-- INPUT DATA --
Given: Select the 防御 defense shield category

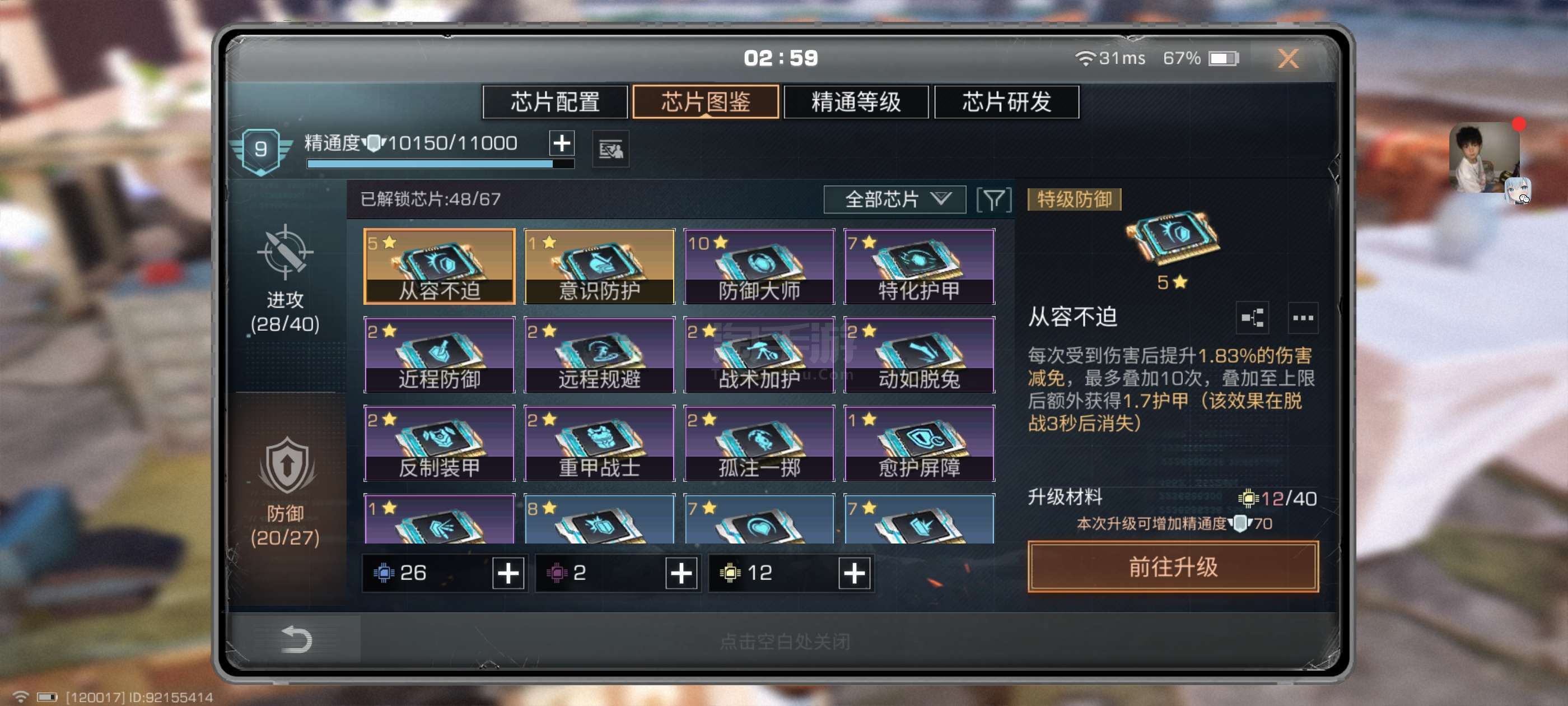Looking at the screenshot, I should (285, 491).
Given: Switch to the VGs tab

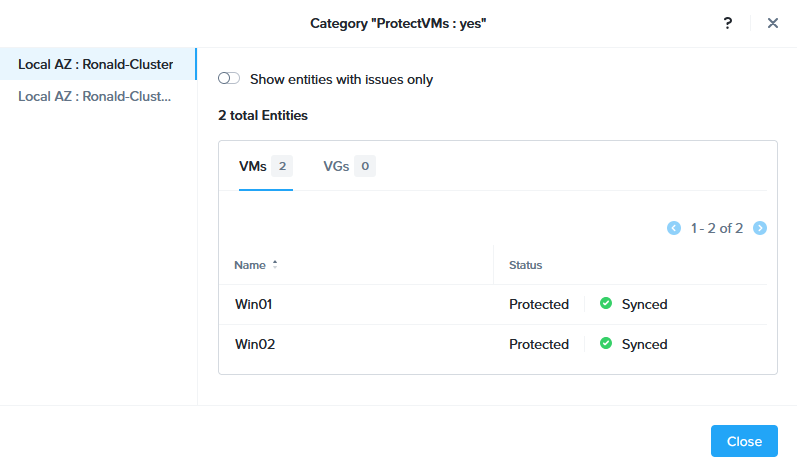Looking at the screenshot, I should click(x=336, y=167).

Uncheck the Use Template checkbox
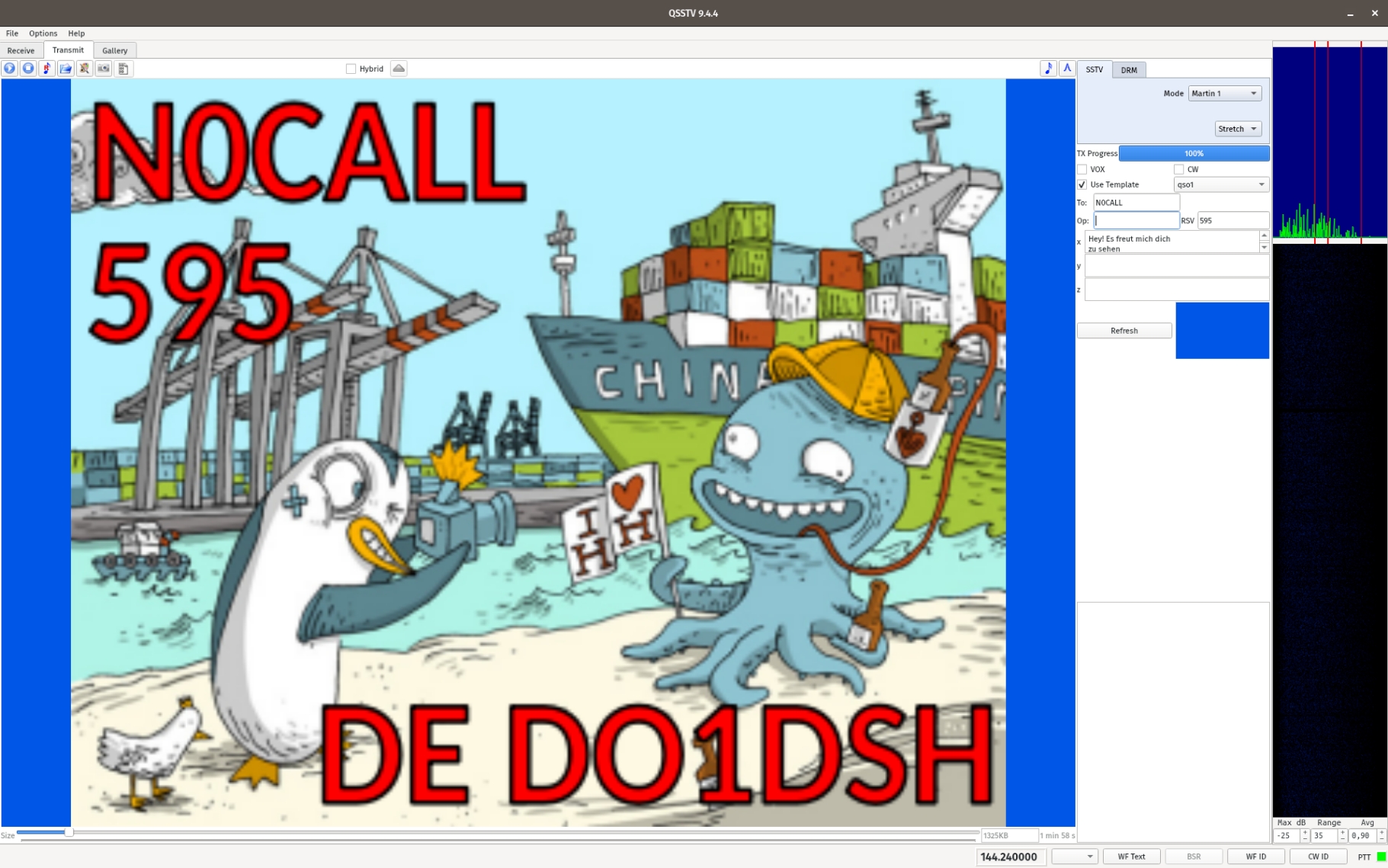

-- ACTIVITY --
An exact transcript is required, covering the lines from the one containing "Given: Switch to the VGs tab" through the end of the listing above, inclusive, without pictures.

-- RESULT OF THIS EXERCISE --
Given: Switch to the VGs tab

Looking at the screenshot, I should click(x=336, y=167).

Uncheck the Use Template checkbox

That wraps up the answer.